_Exercise requirements_.
Reproduce, from the lines below, exactly the stretch that begins at the line containing "The width and height of the screenshot is (1091, 673)." and ends at the line containing "Select the MySQL", both included.

[Stored data]
★ ★ ★ ★ ★

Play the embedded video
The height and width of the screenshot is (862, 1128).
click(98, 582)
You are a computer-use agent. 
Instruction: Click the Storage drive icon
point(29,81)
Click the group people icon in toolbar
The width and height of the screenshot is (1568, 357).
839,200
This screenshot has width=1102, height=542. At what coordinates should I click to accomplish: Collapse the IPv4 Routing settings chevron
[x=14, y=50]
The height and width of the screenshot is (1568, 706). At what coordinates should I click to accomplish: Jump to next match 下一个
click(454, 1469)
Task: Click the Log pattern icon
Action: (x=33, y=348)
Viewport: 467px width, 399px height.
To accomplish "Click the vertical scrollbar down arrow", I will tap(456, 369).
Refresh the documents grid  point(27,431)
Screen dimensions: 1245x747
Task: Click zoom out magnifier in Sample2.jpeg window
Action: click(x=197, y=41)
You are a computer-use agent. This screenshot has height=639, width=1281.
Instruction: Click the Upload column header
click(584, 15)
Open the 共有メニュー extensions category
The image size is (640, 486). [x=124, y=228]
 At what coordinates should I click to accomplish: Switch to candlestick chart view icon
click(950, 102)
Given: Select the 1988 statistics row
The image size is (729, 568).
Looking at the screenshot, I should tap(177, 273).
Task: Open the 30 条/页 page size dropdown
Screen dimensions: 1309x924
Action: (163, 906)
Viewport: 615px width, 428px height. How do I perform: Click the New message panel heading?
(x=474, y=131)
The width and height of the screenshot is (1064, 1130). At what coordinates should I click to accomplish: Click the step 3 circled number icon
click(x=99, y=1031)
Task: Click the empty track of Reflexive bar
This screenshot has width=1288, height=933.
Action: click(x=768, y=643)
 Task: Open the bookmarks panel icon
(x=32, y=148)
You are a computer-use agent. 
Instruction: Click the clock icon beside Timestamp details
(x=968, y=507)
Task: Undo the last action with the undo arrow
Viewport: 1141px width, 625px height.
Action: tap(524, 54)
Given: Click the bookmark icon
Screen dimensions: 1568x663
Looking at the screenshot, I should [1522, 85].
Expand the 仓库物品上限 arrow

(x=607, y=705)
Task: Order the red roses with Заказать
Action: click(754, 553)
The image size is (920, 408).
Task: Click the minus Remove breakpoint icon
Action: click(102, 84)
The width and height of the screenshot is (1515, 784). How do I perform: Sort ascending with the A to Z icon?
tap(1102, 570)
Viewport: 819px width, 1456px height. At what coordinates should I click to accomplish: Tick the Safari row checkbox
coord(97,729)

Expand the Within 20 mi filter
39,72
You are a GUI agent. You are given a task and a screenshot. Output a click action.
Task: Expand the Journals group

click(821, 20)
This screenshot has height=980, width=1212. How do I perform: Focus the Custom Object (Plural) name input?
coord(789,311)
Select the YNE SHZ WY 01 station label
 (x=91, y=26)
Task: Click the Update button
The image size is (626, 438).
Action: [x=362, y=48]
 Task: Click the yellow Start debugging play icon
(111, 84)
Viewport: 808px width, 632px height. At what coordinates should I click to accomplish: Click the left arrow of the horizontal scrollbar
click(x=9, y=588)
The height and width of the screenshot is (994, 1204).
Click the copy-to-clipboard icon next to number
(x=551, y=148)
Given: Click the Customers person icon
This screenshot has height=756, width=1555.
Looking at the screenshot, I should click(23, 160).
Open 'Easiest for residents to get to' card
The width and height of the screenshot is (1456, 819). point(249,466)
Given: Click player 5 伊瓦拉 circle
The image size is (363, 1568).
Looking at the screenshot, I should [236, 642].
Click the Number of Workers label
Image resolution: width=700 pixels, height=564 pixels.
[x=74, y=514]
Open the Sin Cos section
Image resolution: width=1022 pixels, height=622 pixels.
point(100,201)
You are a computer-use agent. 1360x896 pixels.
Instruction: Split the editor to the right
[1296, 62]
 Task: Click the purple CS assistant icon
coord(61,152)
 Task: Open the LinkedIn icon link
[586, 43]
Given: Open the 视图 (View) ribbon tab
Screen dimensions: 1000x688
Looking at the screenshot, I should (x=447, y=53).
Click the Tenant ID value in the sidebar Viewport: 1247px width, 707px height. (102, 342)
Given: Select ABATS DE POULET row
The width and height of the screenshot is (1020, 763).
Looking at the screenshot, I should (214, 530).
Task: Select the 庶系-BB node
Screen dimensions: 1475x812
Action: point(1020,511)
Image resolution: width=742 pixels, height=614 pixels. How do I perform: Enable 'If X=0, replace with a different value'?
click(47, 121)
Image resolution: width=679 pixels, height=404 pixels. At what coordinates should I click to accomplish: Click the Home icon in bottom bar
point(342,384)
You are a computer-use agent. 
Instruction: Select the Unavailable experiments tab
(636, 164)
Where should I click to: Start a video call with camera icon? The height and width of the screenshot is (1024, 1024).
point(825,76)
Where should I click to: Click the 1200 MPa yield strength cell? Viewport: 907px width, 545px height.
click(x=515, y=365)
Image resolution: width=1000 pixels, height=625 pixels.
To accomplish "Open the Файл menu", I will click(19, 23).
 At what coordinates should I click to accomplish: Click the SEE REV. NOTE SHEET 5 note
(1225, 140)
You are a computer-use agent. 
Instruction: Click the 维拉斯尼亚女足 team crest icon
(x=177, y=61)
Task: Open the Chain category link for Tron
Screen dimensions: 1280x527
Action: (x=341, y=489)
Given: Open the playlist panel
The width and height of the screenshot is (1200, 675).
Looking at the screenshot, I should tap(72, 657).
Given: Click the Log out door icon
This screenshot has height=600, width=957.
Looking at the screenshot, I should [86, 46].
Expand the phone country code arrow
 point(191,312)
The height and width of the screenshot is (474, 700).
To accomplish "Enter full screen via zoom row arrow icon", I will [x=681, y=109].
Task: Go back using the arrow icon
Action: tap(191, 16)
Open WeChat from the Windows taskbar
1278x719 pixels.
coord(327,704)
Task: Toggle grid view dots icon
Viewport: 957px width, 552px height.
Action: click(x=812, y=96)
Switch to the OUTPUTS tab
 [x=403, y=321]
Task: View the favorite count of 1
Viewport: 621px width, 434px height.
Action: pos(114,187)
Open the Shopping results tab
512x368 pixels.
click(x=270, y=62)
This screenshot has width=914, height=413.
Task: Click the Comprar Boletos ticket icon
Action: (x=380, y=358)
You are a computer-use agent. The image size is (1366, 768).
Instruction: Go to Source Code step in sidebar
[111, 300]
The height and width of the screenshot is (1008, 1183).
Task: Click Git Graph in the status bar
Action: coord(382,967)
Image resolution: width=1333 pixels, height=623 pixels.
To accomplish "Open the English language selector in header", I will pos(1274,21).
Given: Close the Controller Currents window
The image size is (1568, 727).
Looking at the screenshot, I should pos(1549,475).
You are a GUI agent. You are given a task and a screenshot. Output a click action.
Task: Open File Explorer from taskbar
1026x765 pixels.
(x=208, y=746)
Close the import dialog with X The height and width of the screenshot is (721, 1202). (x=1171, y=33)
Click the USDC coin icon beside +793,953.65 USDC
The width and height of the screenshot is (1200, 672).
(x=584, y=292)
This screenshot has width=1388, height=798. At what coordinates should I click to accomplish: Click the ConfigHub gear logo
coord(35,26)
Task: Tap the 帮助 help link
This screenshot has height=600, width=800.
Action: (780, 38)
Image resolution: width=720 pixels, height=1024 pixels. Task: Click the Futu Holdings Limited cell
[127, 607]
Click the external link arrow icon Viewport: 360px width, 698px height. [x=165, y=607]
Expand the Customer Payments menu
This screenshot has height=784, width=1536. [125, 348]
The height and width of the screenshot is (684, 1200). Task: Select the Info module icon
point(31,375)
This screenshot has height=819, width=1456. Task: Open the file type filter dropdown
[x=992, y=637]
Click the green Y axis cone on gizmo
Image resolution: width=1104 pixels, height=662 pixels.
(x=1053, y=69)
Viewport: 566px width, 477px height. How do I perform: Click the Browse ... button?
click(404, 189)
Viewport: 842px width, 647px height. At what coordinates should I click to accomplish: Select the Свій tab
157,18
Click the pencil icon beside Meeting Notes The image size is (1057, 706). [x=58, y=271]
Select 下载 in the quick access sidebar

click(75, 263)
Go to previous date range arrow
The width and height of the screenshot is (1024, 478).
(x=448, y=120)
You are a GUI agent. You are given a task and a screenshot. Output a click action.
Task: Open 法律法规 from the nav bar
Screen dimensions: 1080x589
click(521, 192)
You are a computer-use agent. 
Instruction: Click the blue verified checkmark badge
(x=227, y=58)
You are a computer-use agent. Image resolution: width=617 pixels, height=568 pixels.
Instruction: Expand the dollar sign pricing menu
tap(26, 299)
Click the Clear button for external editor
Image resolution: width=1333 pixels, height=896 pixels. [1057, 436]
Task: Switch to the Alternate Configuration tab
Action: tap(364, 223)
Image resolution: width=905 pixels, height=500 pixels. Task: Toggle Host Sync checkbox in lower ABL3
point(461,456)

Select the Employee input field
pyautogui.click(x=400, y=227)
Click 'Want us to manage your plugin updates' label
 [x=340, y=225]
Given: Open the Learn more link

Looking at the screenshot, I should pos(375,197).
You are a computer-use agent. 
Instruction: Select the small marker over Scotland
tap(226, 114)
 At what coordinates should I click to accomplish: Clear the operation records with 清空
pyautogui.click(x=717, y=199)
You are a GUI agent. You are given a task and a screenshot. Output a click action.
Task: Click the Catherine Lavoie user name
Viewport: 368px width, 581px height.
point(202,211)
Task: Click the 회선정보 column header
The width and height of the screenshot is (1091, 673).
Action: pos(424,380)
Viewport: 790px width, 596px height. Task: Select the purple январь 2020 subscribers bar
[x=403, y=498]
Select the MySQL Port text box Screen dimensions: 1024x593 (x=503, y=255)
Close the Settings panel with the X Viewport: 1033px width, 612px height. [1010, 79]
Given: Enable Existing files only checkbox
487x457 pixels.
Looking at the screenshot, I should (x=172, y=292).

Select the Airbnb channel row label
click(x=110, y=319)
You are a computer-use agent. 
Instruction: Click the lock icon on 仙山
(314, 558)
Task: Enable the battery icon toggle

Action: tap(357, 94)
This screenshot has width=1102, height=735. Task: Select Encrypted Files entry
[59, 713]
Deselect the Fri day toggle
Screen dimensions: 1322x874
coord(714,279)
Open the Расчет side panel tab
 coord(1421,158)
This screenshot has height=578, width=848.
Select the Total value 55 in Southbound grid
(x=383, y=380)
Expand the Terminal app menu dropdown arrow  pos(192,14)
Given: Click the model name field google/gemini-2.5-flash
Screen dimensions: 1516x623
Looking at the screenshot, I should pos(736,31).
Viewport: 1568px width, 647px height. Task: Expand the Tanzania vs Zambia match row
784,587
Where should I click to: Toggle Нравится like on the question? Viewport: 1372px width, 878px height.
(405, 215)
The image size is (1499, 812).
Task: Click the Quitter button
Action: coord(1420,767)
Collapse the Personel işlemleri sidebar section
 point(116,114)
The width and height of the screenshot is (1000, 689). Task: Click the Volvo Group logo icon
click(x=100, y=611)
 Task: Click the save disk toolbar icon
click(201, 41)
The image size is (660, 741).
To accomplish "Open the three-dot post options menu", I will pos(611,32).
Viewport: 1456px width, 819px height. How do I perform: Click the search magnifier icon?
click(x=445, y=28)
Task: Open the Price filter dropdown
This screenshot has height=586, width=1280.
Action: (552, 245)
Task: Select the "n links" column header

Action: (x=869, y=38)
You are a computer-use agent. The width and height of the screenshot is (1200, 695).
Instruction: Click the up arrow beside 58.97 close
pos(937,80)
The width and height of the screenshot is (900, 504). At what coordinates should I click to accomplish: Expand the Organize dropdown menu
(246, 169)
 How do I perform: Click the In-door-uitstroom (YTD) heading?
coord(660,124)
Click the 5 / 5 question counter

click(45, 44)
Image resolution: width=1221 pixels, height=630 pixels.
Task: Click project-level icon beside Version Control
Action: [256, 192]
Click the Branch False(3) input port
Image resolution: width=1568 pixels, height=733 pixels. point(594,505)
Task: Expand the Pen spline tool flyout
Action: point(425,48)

★ ★ ★ ★ ★

_Response_.
The width and height of the screenshot is (1091, 673).
Action: pos(424,380)
Viewport: 790px width, 596px height. Task: Select the purple январь 2020 subscribers bar
[x=403, y=498]
Select the MySQL Port text box Screen dimensions: 1024x593 (x=503, y=255)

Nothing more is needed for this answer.